* _Working data_
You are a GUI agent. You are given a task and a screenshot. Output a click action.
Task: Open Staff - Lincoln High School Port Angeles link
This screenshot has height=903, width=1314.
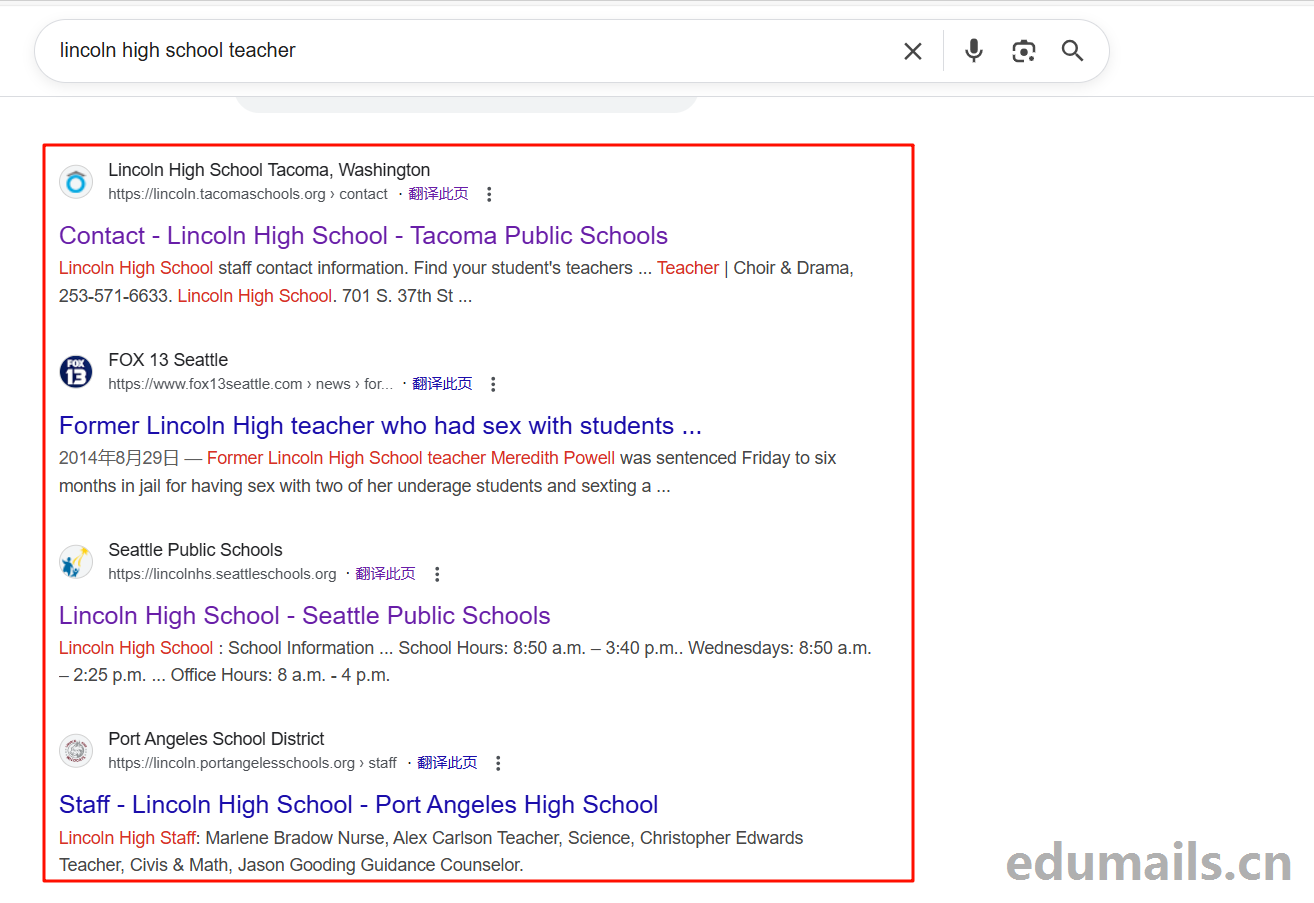click(358, 805)
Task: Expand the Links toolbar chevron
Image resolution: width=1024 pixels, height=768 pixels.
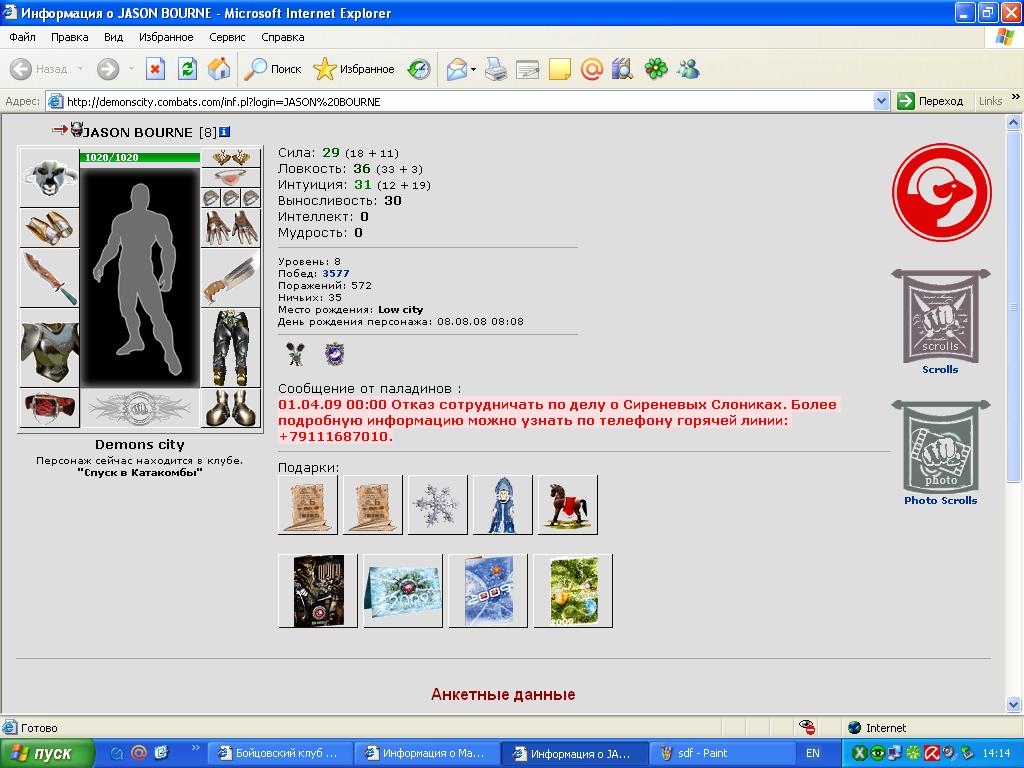Action: 1016,97
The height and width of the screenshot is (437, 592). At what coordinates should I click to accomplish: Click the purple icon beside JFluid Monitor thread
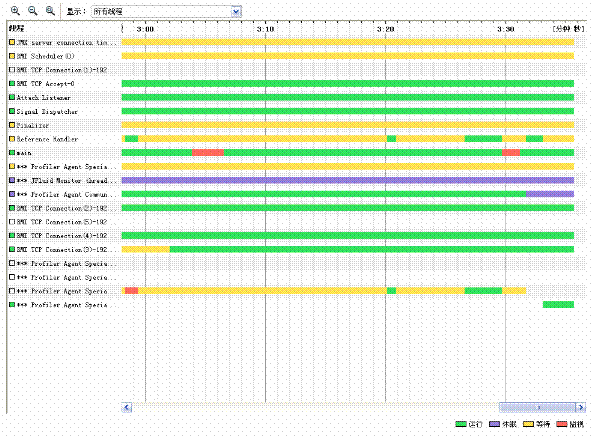tap(12, 180)
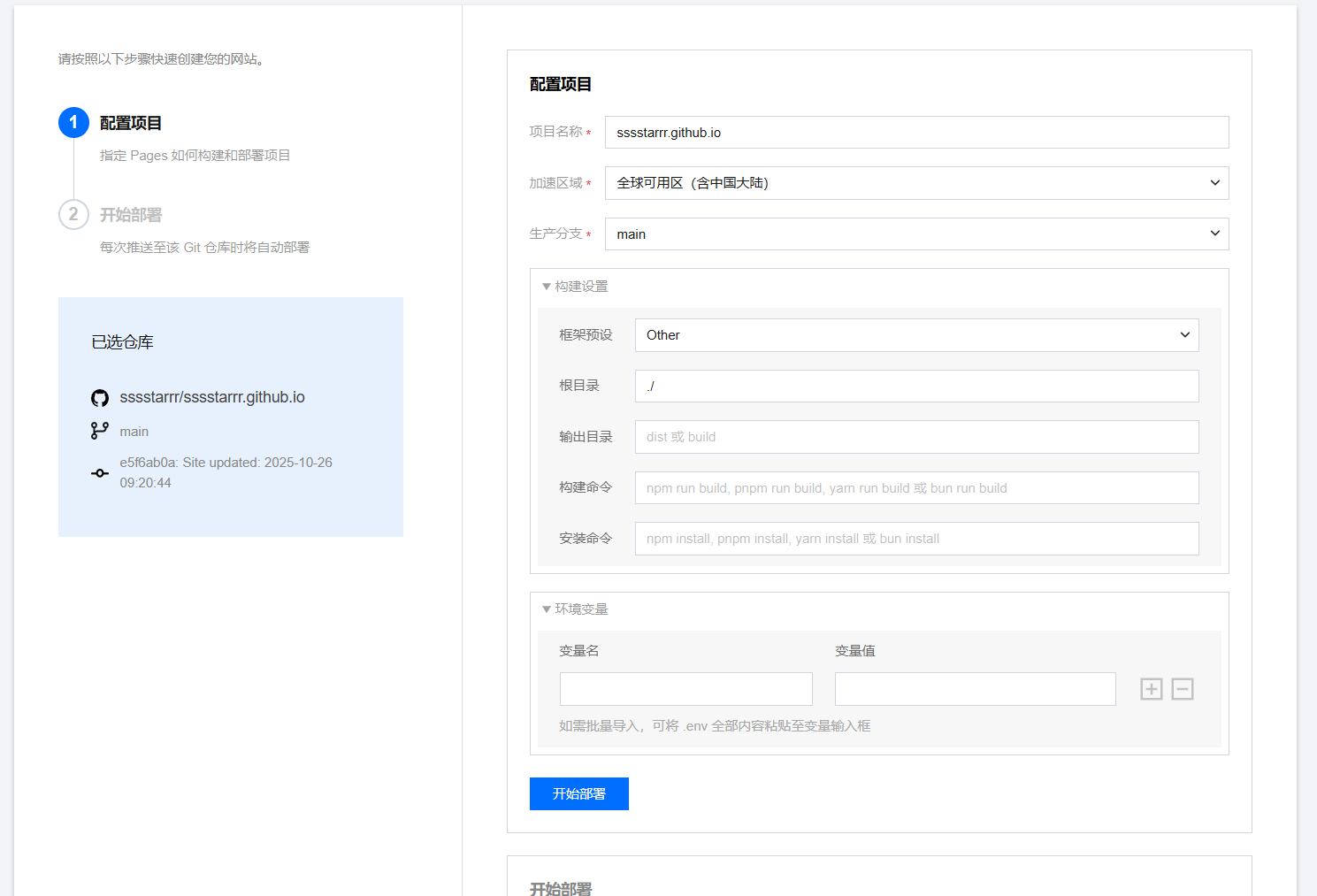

* _Problem description_
Render the data above as a Markdown table with the columns Row and Line, numbering each line and skipping blank lines. Leave the pictures out.

* _Result for this task_
| Row | Line |
|---|---|
| 1 | You are a GUI agent. You are given a task and a screenshot. Output a click action. |
| 2 | Task: Open Staff - Lincoln High School Port Angeles link |
| 3 | This screenshot has height=903, width=1314. |
| 4 | click(358, 805) |
| 5 | Task: Expand the Links toolbar chevron |
| 6 | Image resolution: width=1024 pixels, height=768 pixels. |
| 7 | Action: 1016,97 |
| 8 | The height and width of the screenshot is (437, 592). At what coordinates should I click to accomplish: Click the purple icon beside JFluid Monitor thread |
| 9 | tap(12, 180) |